Floating Away

Floating Away

The mismatched-outsiders-on-the-road subgenre has been around since at least the advent of cinema, but it experienced a significant boom during the '70s, when rag-tag surrogate families consisting of eccentric outsiders traveling together seemed to outnumber actual nuclear families. But while films about outsider journeys aren't as plentiful as they once were, they've never really disappeared, as evidenced by Floating Away, a maudlin would-be tearjerker that unites four of the mid-1980s' brightest names for the first time. Blandly and impersonally directed by the increasingly awful John Badham—who, in his better days, made WarGames and Saturday Night FeverFloating Away stars Rosanna Arquette as a down-and-out alcoholic who loses her boyfriend, child, and self-respect in one fell swoop. Having nothing more to lose, Arquette teams up with a pair of quirky recovering alcoholics (Paul Hogan and Judge Reinhold, each taking a richly deserved break from their day jobs doing car commercials) for a cross-country exodus to find her daughter and, you know, herself.
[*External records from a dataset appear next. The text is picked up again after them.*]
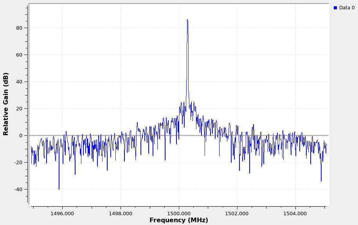Click the -34 dB dip near right edge
The width and height of the screenshot is (358, 225).
[x=321, y=181]
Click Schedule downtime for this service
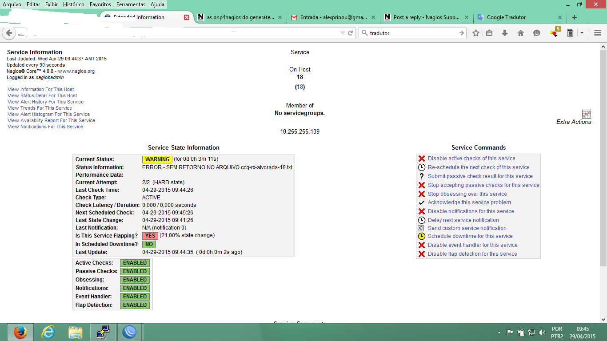The width and height of the screenshot is (607, 341). click(470, 236)
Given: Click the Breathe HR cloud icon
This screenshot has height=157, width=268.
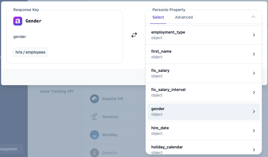Looking at the screenshot, I should tap(95, 99).
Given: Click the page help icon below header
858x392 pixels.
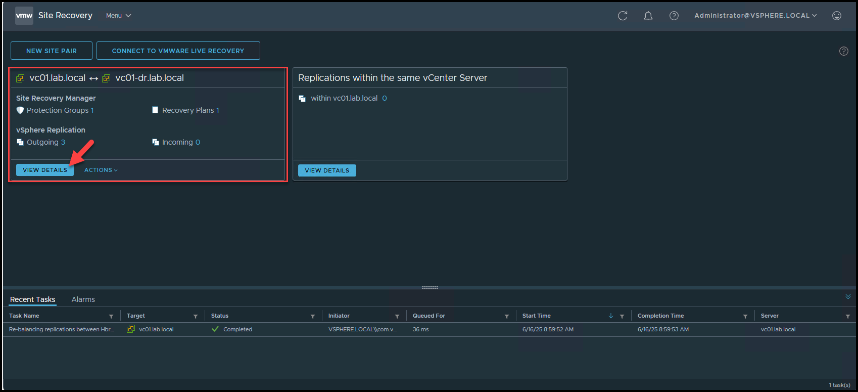Looking at the screenshot, I should pyautogui.click(x=843, y=51).
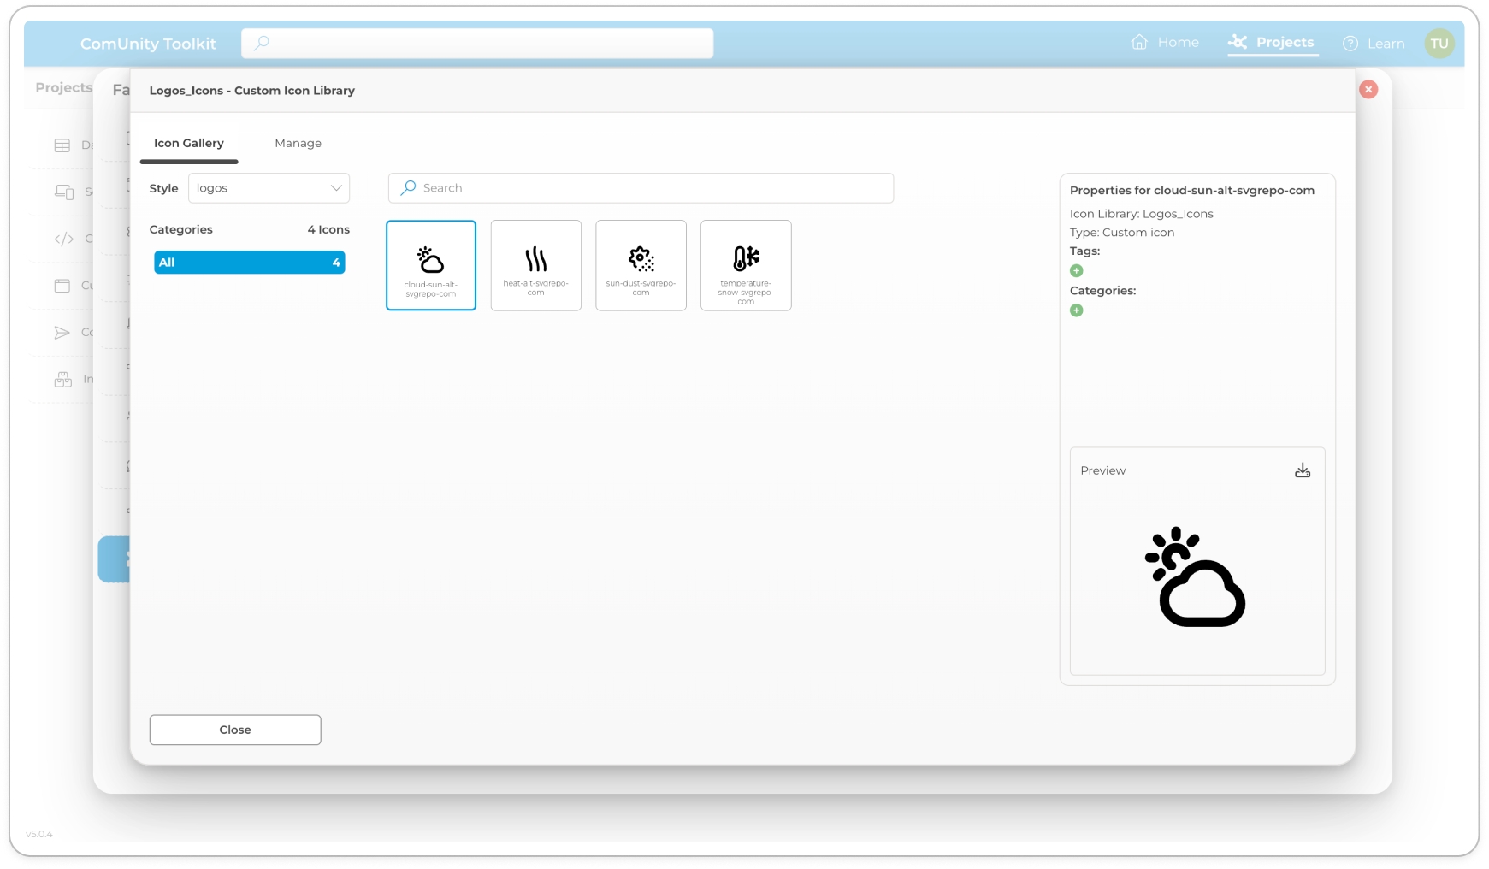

Adapted from a novel with an appropriately maudlin title (Sorrow Floats), Floating Away studiously follows the outsiders-on-the-road genre convention that all colorful characters its protagonists encounter must be either nice and quirky or quirky and evil. Almost all the ancillary characters are evil, and since Arquette's character is the only one not on the straight-and-narrow path, Floating Away sees fit to have her serve as the brunt of almost constant abuse, including, but not limited to, harassment, humiliation, and an attempted rape by a vaguely European fellow with newfangled ideas. Socially conservative in a creepy and misogynist way, Floating Away is about as much fun as an AA meeting. The illicit thrill of seeing '80s kiddie icon Hogan talk extensively about his "trouser snake" can only take you so far.